Every year thousands of older adults die of potentially preventable medication related causes. The CDC notes that 1.3 million ER visits annually are due to adverse drug events. About 350,000 individuals require hospitalization for further treatment due to medications. Older adults tend to take more medications than younger individuals and are at risk for the consequences of polypharmacy – the use of multiple medications often prescribed by multiple healthcare providers combined many times with use of over-the-counter medications – that can create a recipe for disaster including falls, confusion, hospitalization and even institutionalization if not detected and corrected.
So how to avoid a medication “mess up?” Here are some tips/approaches to consider:
KNOW YOUR MEDICATIONS
There are a number of things you should know about your medications: What do they look like, what are they for, what is the amount (number of tablets and dose) that you should be taking, when are you to take them, when are you to stop taking them, what are the side effects, what are the additional instructions you need to be aware of, when does the prescriber want to be notified?
Keep a list of your current medications including over the counter medications you are using – bring the list with you when you go to the pharmacy or to a healthcare appointment.
When you are not sure of the answers to any of the above, ask questions: Ask your prescriber, ask the pharmacist, ask a friend or family member who may be better able to navigate some of the complexities of your medication regimen. It can be helpful to make a list to bring with you for your next pharmacy visit or health appointment.
BE WARY OF ADDING MORE
When a new medication is started, be sure to ask if there are any current medications that could be discontinued. I believe in taking a “less is more approach” with medications in the elderly and while that may not always be possible, it doesn’t hurt to ask. Be mindful also of what you are adding by use of over the counter/non-prescribed medications including herbals and nutraceuticals. Just because you don’t need a prescription doesn’t mean these medications are without concern. They may interact with your prescribed medications. It’s best to check with a pharmacist or the prescriber.

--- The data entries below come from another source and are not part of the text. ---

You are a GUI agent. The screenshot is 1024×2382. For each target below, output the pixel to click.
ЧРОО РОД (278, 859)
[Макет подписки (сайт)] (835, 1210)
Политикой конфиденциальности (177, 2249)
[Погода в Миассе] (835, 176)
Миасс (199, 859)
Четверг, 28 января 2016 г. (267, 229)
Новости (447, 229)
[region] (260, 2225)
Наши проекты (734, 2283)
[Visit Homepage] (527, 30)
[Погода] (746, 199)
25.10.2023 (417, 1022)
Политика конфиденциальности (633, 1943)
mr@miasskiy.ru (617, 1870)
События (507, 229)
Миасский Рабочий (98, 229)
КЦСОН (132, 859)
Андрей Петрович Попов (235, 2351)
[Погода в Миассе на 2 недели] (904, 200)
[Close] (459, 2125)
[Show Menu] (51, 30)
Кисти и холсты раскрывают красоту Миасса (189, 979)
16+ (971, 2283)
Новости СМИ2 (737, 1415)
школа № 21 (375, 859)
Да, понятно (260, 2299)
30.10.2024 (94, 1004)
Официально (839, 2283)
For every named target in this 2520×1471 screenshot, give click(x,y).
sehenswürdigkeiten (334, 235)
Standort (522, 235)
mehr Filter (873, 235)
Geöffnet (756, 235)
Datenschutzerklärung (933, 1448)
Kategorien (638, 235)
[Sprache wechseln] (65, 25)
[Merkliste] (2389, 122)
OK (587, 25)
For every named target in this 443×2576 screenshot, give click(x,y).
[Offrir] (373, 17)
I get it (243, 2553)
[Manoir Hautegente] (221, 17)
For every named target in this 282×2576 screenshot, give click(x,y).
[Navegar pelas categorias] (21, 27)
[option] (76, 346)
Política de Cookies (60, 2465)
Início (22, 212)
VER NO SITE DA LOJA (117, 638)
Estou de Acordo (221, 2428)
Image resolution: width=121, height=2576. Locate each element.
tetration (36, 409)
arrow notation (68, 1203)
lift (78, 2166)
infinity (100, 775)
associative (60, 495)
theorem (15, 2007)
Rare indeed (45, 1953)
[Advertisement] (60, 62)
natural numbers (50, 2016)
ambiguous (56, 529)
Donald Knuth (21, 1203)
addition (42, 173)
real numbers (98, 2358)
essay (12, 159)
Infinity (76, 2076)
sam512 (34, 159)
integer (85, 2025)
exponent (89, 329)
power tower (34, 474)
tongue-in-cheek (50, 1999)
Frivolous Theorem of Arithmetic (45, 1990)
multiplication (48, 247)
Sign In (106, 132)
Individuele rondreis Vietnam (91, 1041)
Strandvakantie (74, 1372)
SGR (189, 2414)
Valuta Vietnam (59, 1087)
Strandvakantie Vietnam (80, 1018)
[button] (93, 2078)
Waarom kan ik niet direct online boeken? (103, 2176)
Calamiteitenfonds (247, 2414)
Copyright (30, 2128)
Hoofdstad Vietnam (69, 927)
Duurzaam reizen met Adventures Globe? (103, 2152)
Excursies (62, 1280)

DON’T TAKE EXPIRED MEDICATIONS
Medications expire. Be mindful of the age of a prescription and if it is a medication only taken as needed, just because there are pills left over, they may no longer be safe to take. Check the labels on over the counter and prescribed medications.
DON’T SHARE MEDICATIONS
Prescribers take time to select medications that work best for you as an individual in consideration of your age, your weight, your health condition, and other variables. What works for you may not work the same for others and may cause a problem rather than help with a problem.
USE HELPFUL TOOLS
There are many medication tools available including pill boxes, pill dispensers with alarms, apps on your electronic devices and phones, wearable devices that can send reminders and provide information about your medications.
CONSIDER OUTSIDE HELP
When your medication regimen becomes too complex for you to manage and your health is suffering the consequences and friends and family are unable to assist, it is wise to consider using outside help to ensure that your medications are taken safely. Many home care providers offer this service – be sure to check with your healthcare provider for recommendations. Unfortunately, medication assistance service at home is generally not covered by Medicare or most private insurance and has to be paid for out-of-pocket. Still a worthwhile expense if it reduces the likelihood of a negative event
Knowledge is power – now you know – a medication mess up can have dire consequences but the potential for a bad outcome can be reduced – don’t let it happen to you!